My offering to the Lord is my everyday life, lived faithfully. Every toddler tantrum that I parent through, every reading lesson I give, feeding a baby, cooking dinner, folding laundry – all of it is for Jesus.
I am being poured out, and as I raise my children to know Christ, this pouring out is for the strengthening of their faith. And I do believe that the continual pouring out, if done faithfully, will ultimately lead to gladness and rejoicing in Christ.
My temptation though, is to mentally hang onto all the things I’m laying down and keep a checklist of how wonderful I’ve been all day: I didn’t yell; I was cheerful and patient; I spent time with each child; I sacrificed my time and energy. Go me!
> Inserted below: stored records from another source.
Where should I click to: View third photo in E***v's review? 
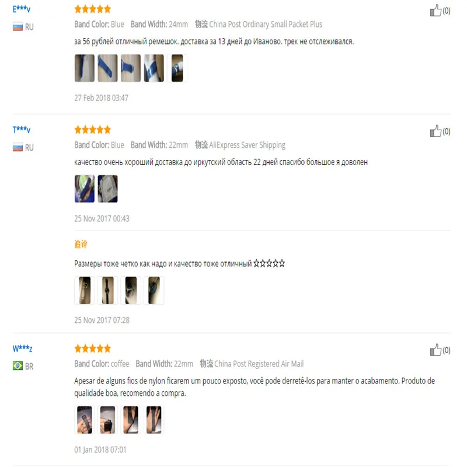pyautogui.click(x=131, y=68)
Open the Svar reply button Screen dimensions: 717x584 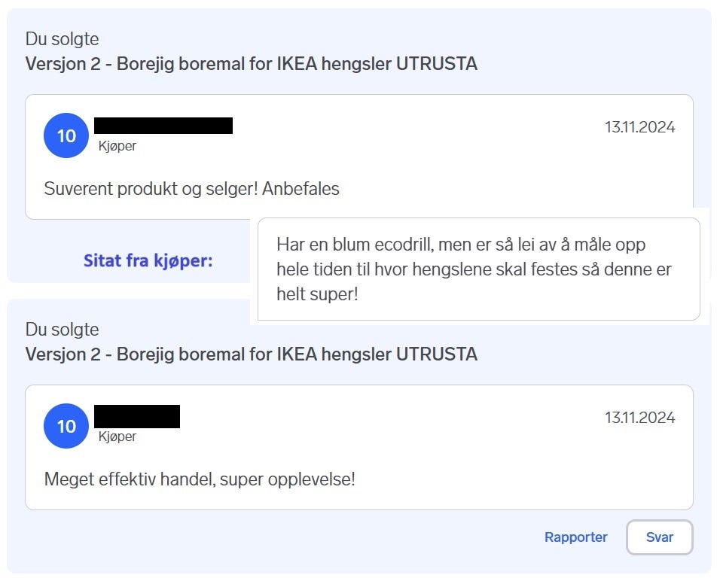pyautogui.click(x=660, y=537)
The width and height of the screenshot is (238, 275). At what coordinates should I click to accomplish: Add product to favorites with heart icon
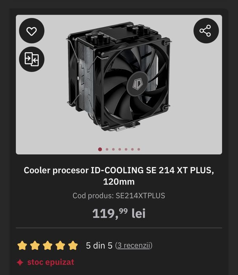[31, 31]
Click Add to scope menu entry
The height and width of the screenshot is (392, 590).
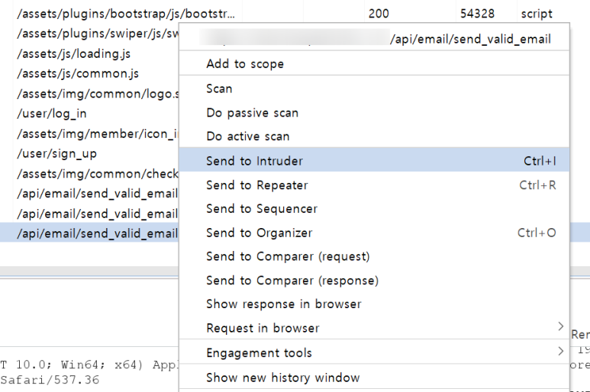245,64
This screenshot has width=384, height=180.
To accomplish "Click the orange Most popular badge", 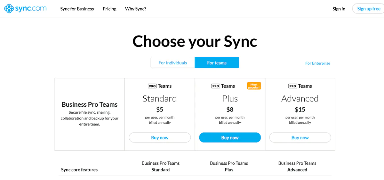I will 254,86.
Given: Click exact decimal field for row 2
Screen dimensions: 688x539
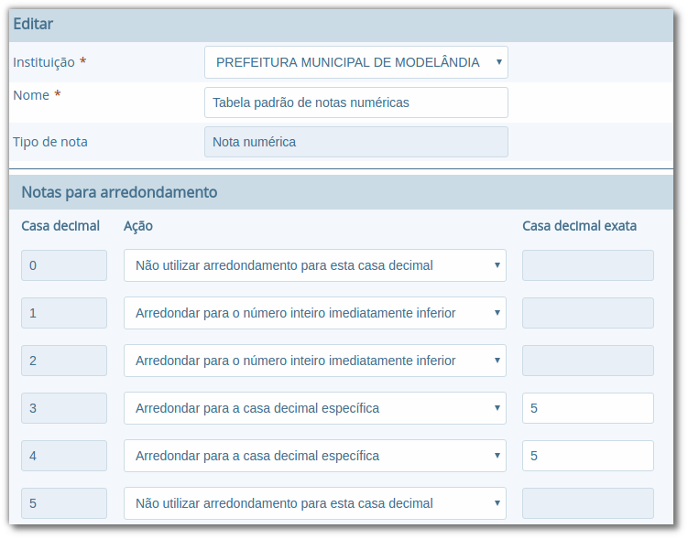Looking at the screenshot, I should pos(587,361).
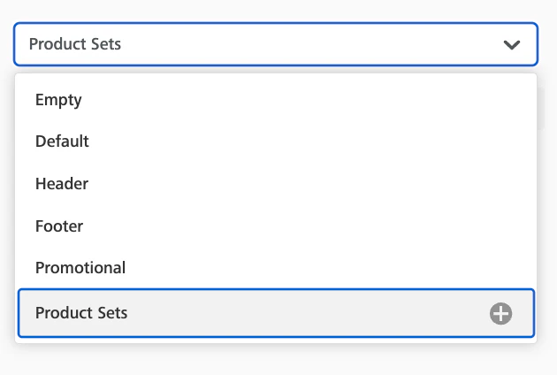Change the selection to Header
557x375 pixels.
pos(62,184)
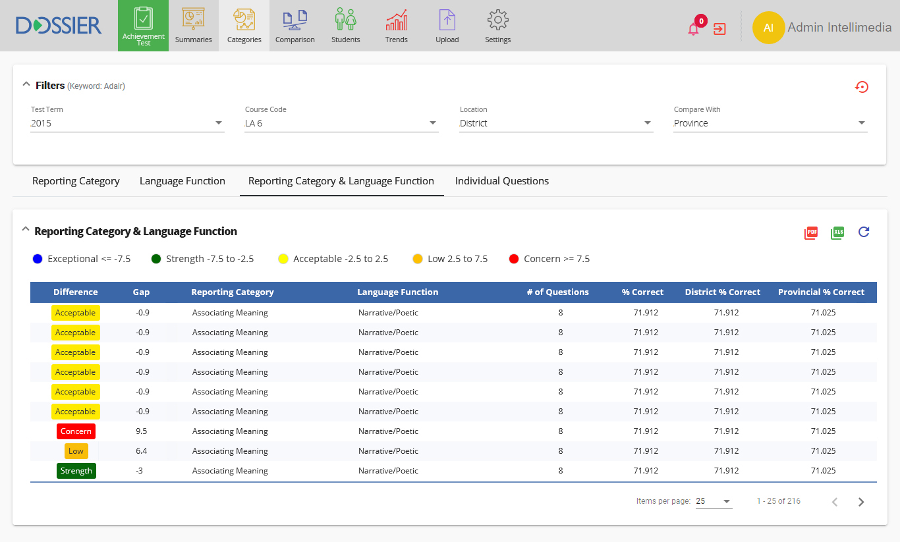Collapse the Filters panel
The width and height of the screenshot is (900, 542).
(26, 85)
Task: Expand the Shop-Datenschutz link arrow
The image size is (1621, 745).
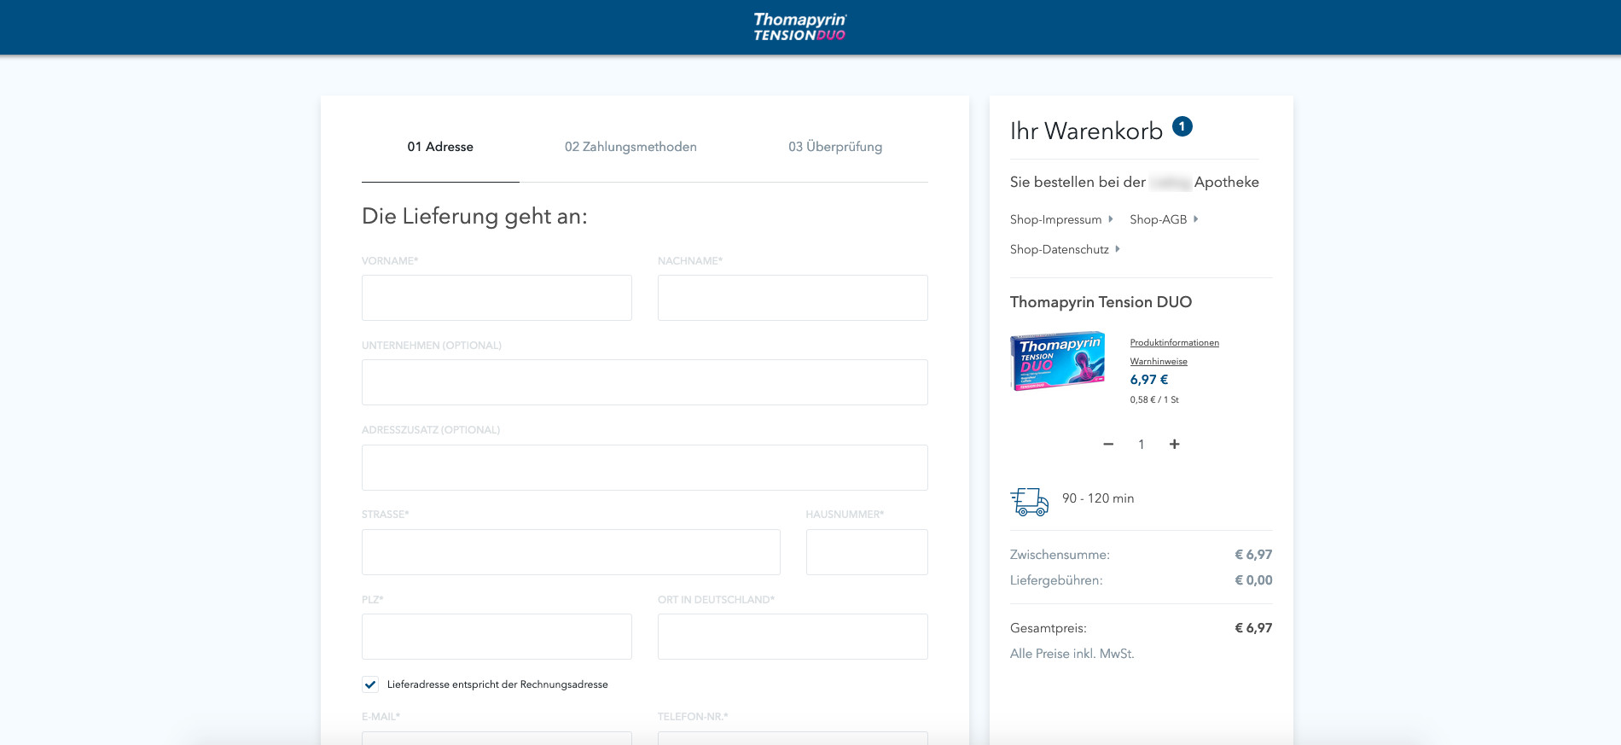Action: (x=1117, y=249)
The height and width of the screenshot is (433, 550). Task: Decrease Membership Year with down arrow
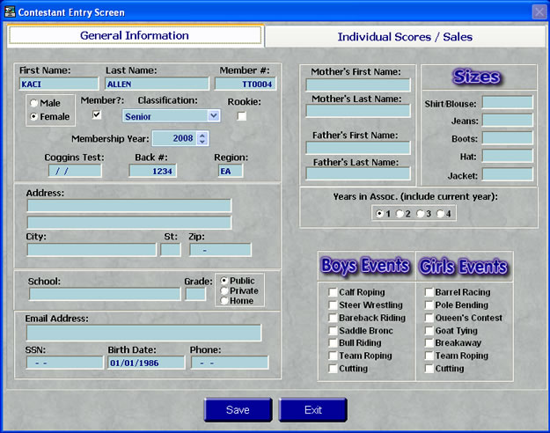coord(202,142)
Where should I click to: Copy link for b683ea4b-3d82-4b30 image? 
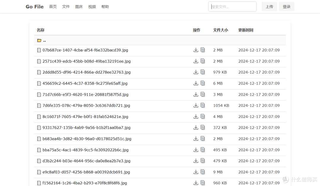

This list-building just leads me to indulging feelings of being underappreciated, which just leads me further into bitterness: Don’t they all know how much I’ve done and how wonderful I’ve been?
But the truth is, while I might be laying down my life in one sense, if I’m grumbling by keeping a list of the things I’ve done or given up, it isn’t real sacrifice. Fixing my eyes on all my accomplishments and cataloguing my own righteousness really just leads to grumbling. I’m not dwelling on the work of Christ, or serving my family out of love and gratitude for all He has done for me.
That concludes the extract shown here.